[WORK ITEM A]
Return the part of the weight-loss blog from "Now with that" up to and including "First Weigh In..", copied word for word.
[WORK ITEM B]
Carry the weight-loss blog forward, starting right after its final sentence.

[EXTRACT]
====================
So Leesa stood with me while I danced my ass off.. and I looked to the left of me to see a group of girls.. and one of them grabbed the other and pointed at me.. and I was like.. in my head "really? Again... ? is this even necessary?" And the girl that had pointed at me.. I think kind of saw me see them talking and grabbed my arm.. and said in my ear... and I quote " I was just telling my friend how you have the most beautiful body I have ever seen on a woman. Like honestly, it is amazing... you bitch!" - I'm honestly.... speechless...I can't remember the last time someone said something like this too me... I wanted to cry.. I said thank you so much and continued dancing.. but just a little bit harder.. I felt like I was instantly just excuding confidence..

Now with that said.. do I want to rely on such comments to make me feel good? No.. but you know what.. I have been working my ass off.. and it felt nice to be noticed.. especially by a girl because she has no secret agenda in saying that.. honestly..like made my.. month... Just typing it now makes me speechless.. I can't explain how good it felt.. I know this is a lot of cheese.. u might as well call me Miss Havarti Chedder' Provolone- gotta hyphonate... otherwise that shit aint right? Yaaa mean?

Anyways.. thats really all I had to say.. its late.. Iw ork tomorrow.. you know the deal...
C'est "Tear" Ca :)



Sunday, February 13, 2011

First Weigh In..

So.. I'm weighing myself every friday.. and I really thought I should start sharing the results so you guys are up to date on my progress :) or my lack there of..lol No.. but honestly so far I am doing pretty well... so this is your first official...

WEIGH IN!!!
DUN DUN DUNNNNNNNN


ORIGINAL WEIGHT- 182
FRIDAY- FEBRUARY 11th- 172.2

So there you have it... 10 pounds.. Gone..
However... I'm still about 17 pounds away from my goal...
The most annoying thing.. is I really felt like 10 pounds of weight less was going to be a lot more noticable... but no one seems to notice.. I'm trying not to let it be discouraging.. because at the end of the say I feel a difference.. and I know that is what is important.. But at the same time when someone does notice.. it really helps boost my motivation.. but honestly no one seems to notice.. oh well.. I'm going to keep plugging away... sticking with my "kicking it up a notch each week" This week.. I'm going to be trying to get to the gym atleast an hour and a half before work.. instead of just an hour... leaving 40-45 minutes for cardio.. and the rest of the time for weights.

                                 

ALSO- after I get my bonus.. as I mentioned before.. I'm going to sign up for some kind of weekly class either in dance or kick-boxing.. I'm really having a hard time deciding.. which I want to take :$ I know kick bowing would probably give me the results i"m looking for.. and would help boost my confident.. but salsa dancing etc would probably do the same.. and I love dancing.. I don't know.. we will have to see...

I honestly... can't wait for this bonus.. its really going to help my money situation.. It really is amazing how you can think you are in such a bind one month but then somehow.. things have a way of working themselves out sometimes ya know? Basically, what I'm saying is... Keep your head up.. lemons= lemonaide.. that whole jazz..:P

           

Also.. I've really decided that I want to look into organizing this walk for cancer for my dad that I have always wanted to do.. I got some really good ideas in the car ride home from the states today.. As far as like.. what kind of walk/run.. I'm looking to organize.. and what it would set it apart from what is out there right now..
====================
(Dataset excerpts)
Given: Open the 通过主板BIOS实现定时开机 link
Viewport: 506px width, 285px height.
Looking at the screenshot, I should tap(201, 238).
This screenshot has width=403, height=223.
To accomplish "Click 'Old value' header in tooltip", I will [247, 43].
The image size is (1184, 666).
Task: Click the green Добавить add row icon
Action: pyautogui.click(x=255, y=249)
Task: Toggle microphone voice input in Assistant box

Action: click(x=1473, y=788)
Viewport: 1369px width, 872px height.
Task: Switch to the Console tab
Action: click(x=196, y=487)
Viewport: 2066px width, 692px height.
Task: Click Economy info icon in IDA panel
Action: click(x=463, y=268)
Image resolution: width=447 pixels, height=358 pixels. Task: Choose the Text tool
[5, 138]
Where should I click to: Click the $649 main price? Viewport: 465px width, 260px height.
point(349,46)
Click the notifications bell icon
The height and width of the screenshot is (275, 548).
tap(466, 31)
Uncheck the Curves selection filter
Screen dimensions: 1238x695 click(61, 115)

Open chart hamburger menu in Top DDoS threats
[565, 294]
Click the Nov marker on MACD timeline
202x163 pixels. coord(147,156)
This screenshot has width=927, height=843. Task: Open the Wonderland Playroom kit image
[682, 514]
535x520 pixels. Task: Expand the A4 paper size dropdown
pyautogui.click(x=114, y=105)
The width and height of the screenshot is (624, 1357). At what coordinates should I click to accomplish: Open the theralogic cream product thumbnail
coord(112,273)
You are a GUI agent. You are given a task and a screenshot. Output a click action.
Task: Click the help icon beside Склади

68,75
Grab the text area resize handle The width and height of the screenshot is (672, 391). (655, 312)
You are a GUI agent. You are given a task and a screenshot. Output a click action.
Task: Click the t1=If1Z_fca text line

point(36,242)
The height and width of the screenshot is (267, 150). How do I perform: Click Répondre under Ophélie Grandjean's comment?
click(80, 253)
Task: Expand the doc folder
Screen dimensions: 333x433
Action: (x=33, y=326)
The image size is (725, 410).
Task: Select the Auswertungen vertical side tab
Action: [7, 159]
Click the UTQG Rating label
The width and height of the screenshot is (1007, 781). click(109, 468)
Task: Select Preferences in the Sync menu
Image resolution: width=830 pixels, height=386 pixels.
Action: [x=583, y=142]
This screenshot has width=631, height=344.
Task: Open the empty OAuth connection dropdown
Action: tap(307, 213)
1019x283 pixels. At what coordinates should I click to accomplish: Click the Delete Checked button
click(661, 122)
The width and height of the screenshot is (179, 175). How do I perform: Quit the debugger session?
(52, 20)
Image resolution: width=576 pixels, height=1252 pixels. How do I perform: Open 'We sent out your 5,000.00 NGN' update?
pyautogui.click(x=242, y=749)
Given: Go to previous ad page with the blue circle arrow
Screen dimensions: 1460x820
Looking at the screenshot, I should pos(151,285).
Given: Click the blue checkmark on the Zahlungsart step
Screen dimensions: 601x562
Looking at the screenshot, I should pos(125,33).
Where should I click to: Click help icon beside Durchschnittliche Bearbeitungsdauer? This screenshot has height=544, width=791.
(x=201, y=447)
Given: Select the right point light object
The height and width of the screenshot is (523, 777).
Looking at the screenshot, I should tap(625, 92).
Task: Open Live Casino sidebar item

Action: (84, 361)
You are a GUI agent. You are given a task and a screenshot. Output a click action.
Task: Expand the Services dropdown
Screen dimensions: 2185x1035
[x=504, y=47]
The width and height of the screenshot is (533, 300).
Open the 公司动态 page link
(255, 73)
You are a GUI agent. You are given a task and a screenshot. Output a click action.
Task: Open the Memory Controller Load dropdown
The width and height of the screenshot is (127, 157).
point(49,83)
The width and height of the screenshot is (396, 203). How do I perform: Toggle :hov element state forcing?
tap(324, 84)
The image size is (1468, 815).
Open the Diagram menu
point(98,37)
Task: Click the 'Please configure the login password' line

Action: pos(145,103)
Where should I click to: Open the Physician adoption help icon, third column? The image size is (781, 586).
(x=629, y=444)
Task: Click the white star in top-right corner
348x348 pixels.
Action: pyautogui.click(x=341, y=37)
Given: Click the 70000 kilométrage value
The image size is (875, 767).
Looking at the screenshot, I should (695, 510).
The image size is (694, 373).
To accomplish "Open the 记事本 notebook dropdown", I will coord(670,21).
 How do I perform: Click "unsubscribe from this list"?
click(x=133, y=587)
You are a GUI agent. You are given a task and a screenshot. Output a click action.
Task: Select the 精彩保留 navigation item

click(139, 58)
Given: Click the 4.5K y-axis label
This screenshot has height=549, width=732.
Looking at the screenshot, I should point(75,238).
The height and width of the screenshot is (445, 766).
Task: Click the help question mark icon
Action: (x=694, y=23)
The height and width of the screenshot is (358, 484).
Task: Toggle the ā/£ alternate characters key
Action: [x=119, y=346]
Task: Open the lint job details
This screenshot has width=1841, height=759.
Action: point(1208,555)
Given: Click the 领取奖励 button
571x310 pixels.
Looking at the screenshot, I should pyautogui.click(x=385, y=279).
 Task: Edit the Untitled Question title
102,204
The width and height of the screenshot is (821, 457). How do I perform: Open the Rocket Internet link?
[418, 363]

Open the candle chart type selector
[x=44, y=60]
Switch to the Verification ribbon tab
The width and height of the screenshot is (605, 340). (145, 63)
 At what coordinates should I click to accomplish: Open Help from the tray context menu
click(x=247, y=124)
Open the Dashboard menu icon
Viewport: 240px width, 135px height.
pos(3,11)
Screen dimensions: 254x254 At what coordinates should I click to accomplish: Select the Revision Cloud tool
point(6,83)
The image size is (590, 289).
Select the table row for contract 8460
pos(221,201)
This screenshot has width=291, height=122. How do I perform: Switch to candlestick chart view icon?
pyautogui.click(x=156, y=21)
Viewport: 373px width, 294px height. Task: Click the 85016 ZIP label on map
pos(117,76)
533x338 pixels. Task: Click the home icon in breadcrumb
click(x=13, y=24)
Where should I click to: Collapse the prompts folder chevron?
====================
[TASK ANSWER A]
Now with that said.. do I want to rely on such comments to make me feel good? No.. but you know what.. I have been working my ass off.. and it felt nice to be noticed.. especially by a girl because she has no secret agenda in saying that.. honestly..like made my.. month... Just typing it now makes me speechless.. I can't explain how good it felt.. I know this is a lot of cheese.. u might as well call me Miss Havarti Chedder' Provolone- gotta hyphonate... otherwise that shit aint right? Yaaa mean?

Anyways.. thats really all I had to say.. its late.. Iw ork tomorrow.. you know the deal...
C'est "Tear" Ca :)



Sunday, February 13, 2011

First Weigh In..

[TASK ANSWER B]
Three things that keep coming back into my mind when I think about it are "Cancer touched my heart." - "Put a face to the fight" and "Face the Fight". I think I like the last one the most.. and basically my general idea is that I want to organize a 5-10km walk/run/bike/rollerblade etc. But I feel with all of the causes out there.. that I want to personalize it.. Take it back to the reason why we all care about these diseases and finding a cure.. and that is because of how it has effected and could effect those we love...or ourselves. Cancer effects more people than any disease. I lost the most wonderful.. amazing father because of it.. and .. I don't want anyone else to go through the same thing. It makes me angry that something that has a possible cure took my father away from me... caused there to be such a hole in my life. But like my dad used to always say.. that which does not kill us.. makes us stronger.. And it has made me stronger. But since he can't be here to fight for a cure.. I want to do it for him..

So the idea behind "Face the Fight".. is putting a face to the fight.. I want to set up a website where people can send in a picture of their loved one that was effected by cancer -with whatever the acceptable minimal donation would be.. and on the day of the walk.. have a tshirt for them to wear with that picture of their loved one on the back of it to symbolize the who they are walking for..or how cancer impacted their lives.. thier reason to "face the fight".  And if someone just wants to participate, without that.. It would be a picture of my dad, because I would be doing the donation/ walk in his name.

I really think that it is a good.. originial idea.. and possible?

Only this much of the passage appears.